▶ [Record set]:
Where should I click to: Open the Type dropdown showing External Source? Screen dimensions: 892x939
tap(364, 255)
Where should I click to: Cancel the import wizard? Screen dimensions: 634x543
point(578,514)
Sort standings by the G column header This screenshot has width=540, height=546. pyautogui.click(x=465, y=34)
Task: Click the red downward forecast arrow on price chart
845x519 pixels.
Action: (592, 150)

---

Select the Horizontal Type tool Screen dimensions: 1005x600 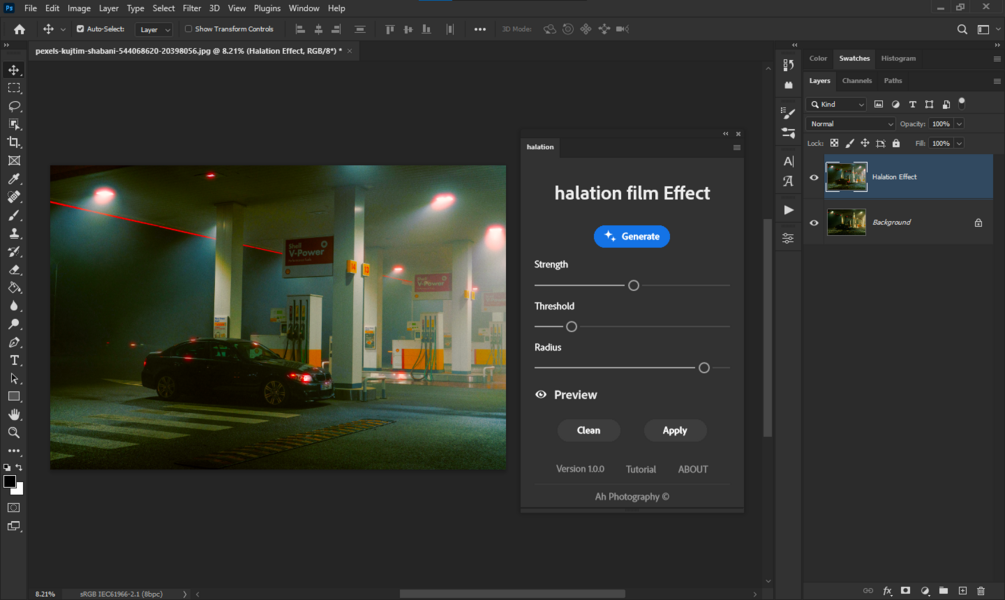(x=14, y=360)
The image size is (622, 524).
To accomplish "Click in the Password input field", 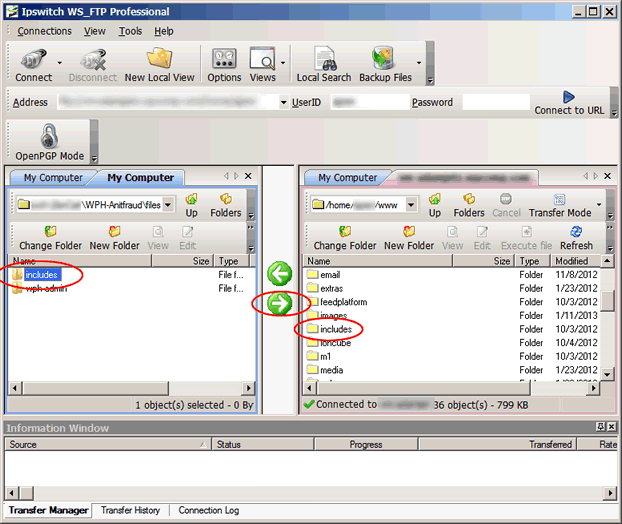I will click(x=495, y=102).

▶ [Your assignment]: Using the records above, write out exactly the lines between the one holding "Where should I click to: Open" and the one holding "Sort standings by", inclusive; leave everything else out.

▶ [Answer space]:
Where should I click to: Open the Type dropdown showing External Source? Screen dimensions: 892x939
tap(364, 255)
Where should I click to: Cancel the import wizard? Screen dimensions: 634x543
point(578,514)
Sort standings by the G column header This screenshot has width=540, height=546. pyautogui.click(x=465, y=34)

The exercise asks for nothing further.